As the Association grew in Shanghai, classes often included more than eighty students. Fu Zhongwen continued to supervise the group, while delegating responsibility to select disciples and assistants, such as Xie Bingcan.

In 1959, the PRC featured Fu Zhongwen’s tai chi sabre in its international sports publication. The PRC also published his book, entitled Yang Family Tai Chi, in 1963.

In 1972, the Tongji University in Shanghai carried out a scientific research on the therapeutic value of tai chi on patients with Fu Zhongwen and his son Fu Shengyuan as instructors. After 3 months, the results achieved with some medical conditions including heart diseases, spleen dysfunction, arthritis and insomnia. This propelled the Ministry of Sports to officially recognize the therapeutic value of tai chi.

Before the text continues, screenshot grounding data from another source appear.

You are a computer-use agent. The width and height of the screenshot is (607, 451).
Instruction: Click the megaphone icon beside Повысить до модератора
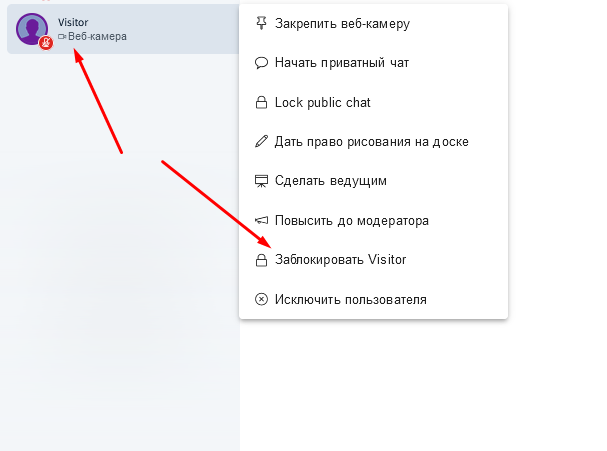[x=262, y=220]
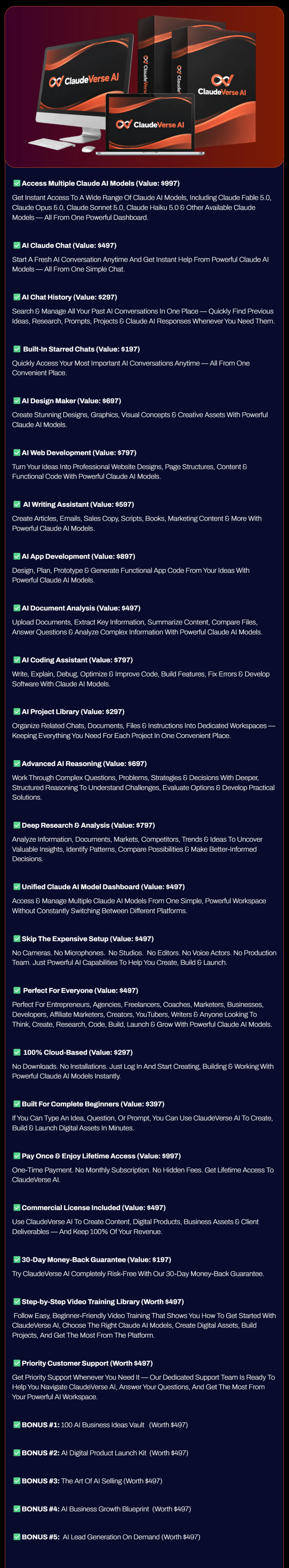Screen dimensions: 289x1568
Task: Click the checkmark icon beside AI Coding Assistant
Action: click(17, 660)
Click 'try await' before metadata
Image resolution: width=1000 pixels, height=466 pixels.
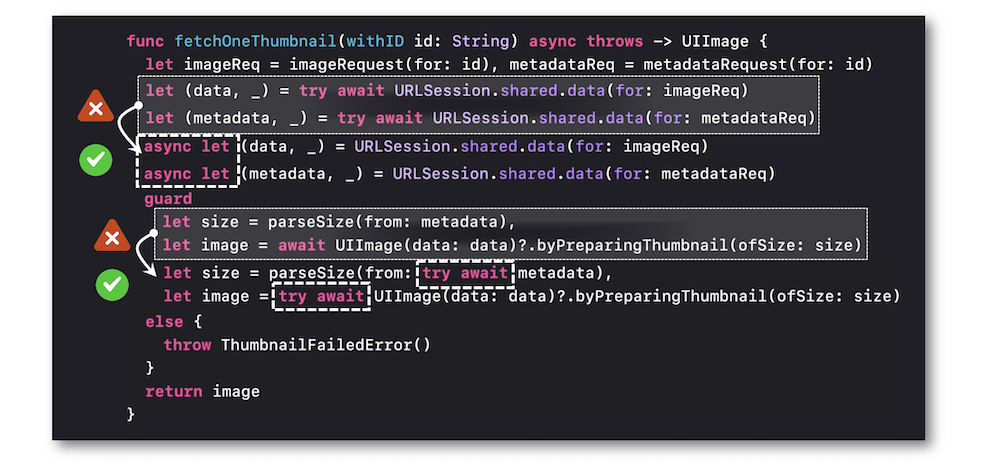point(465,273)
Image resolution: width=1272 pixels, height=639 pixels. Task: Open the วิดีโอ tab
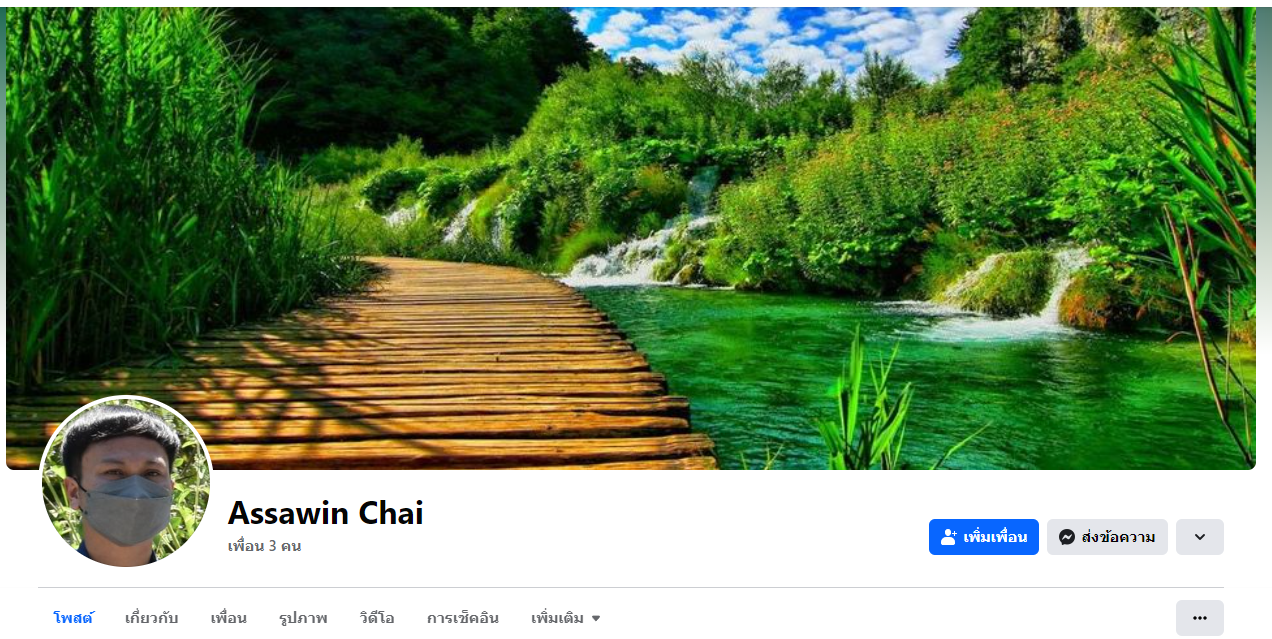click(x=377, y=618)
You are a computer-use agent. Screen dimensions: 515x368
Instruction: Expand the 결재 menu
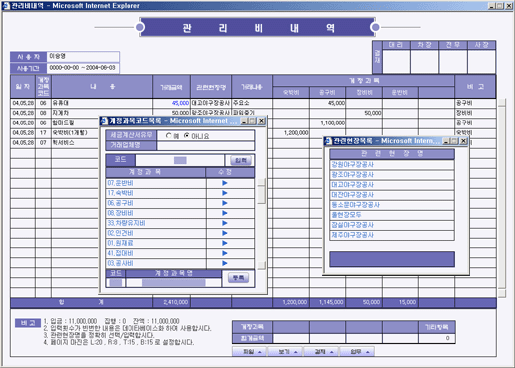(x=321, y=351)
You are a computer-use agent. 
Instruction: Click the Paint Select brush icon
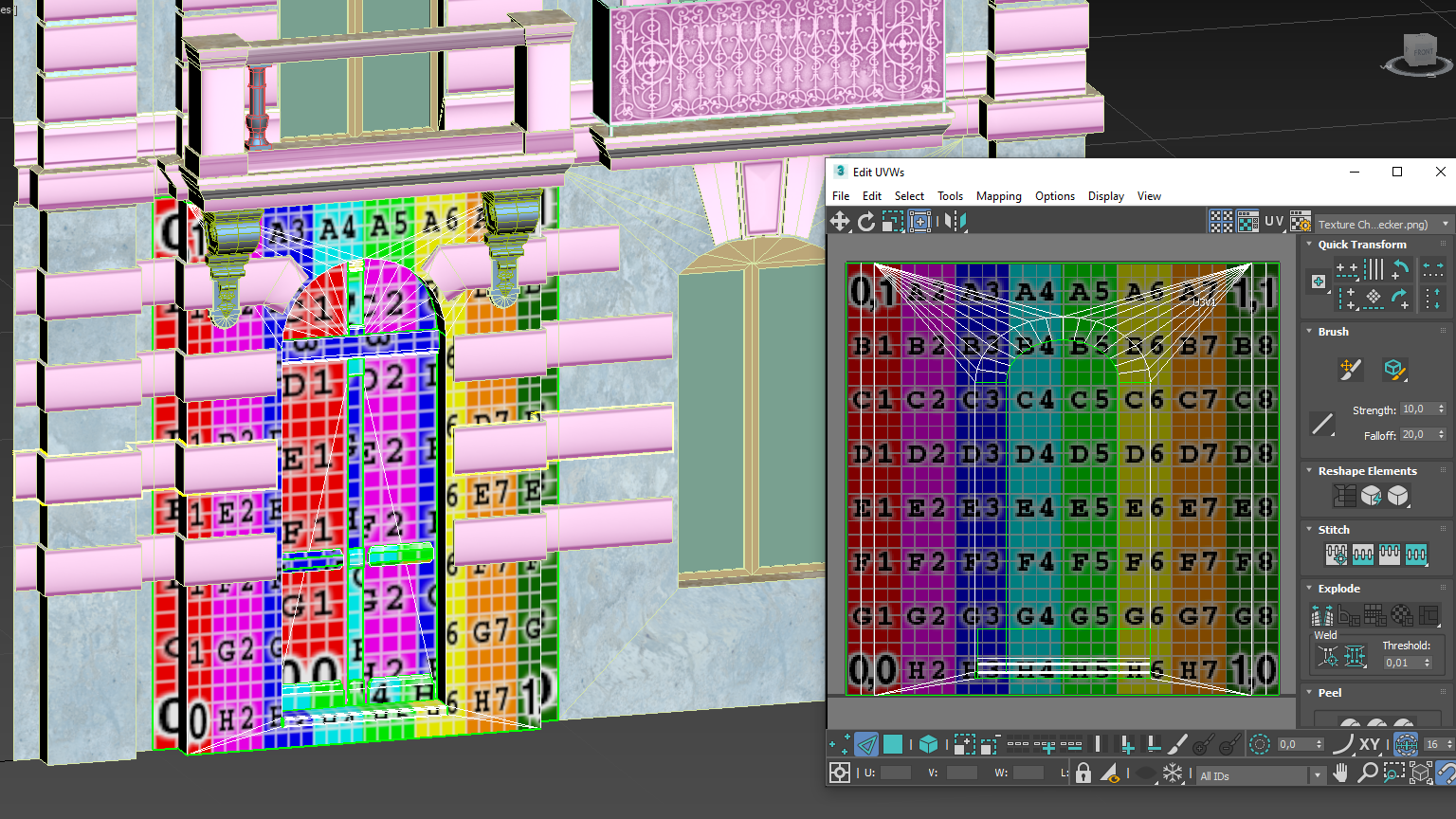point(1177,745)
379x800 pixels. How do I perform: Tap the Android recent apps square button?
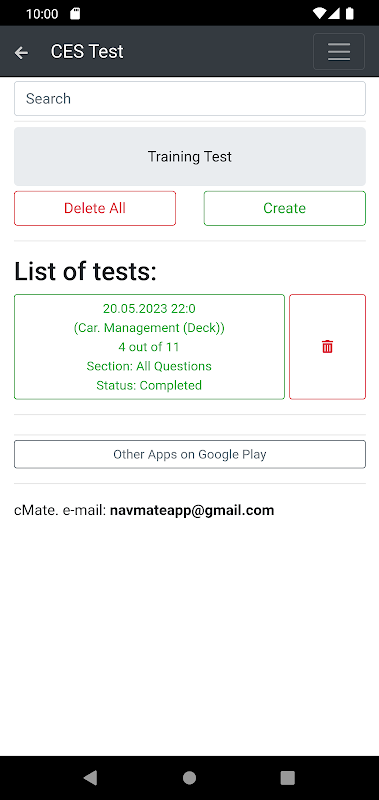point(288,777)
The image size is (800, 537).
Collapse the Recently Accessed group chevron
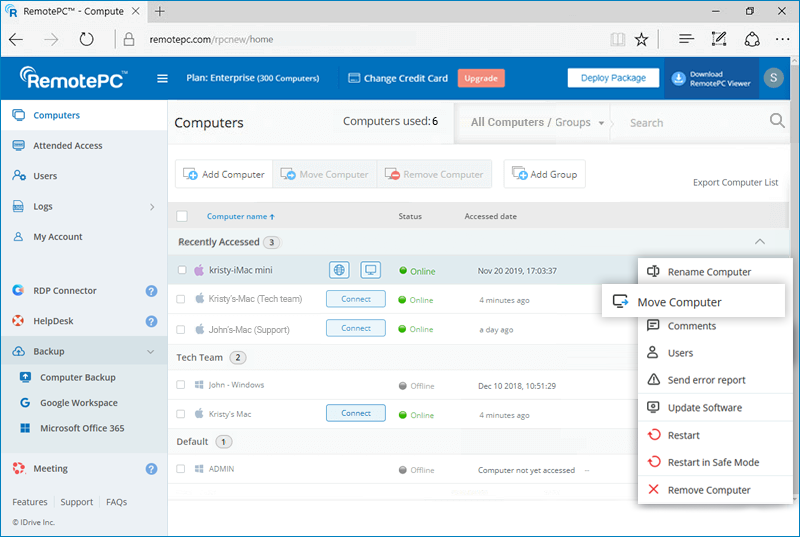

Fu Zhongwen was the type of man who was willing to teach tai chi to whoever wanted to learn for free; the only benefit to him was the knowledge that people were doing tai chi and gaining health from it. Fu Zhongwen is a true legacy in the tai chi world.

Fu Zhongwen had dedicated his life to practicing and teaching tai chi. He was voted as one of the One Hundred Living Treasures of China and it was a great loss to the martial arts world and a greater loss to his family when he died in Shanghai on September 25, 1994 at age 92.

His son Fu Shengyuan (傅聲遠, 1931-2017) and grandson James Fu Qingquan (傅清泉) have continued his quest to spread Yang tai chi throughout the world.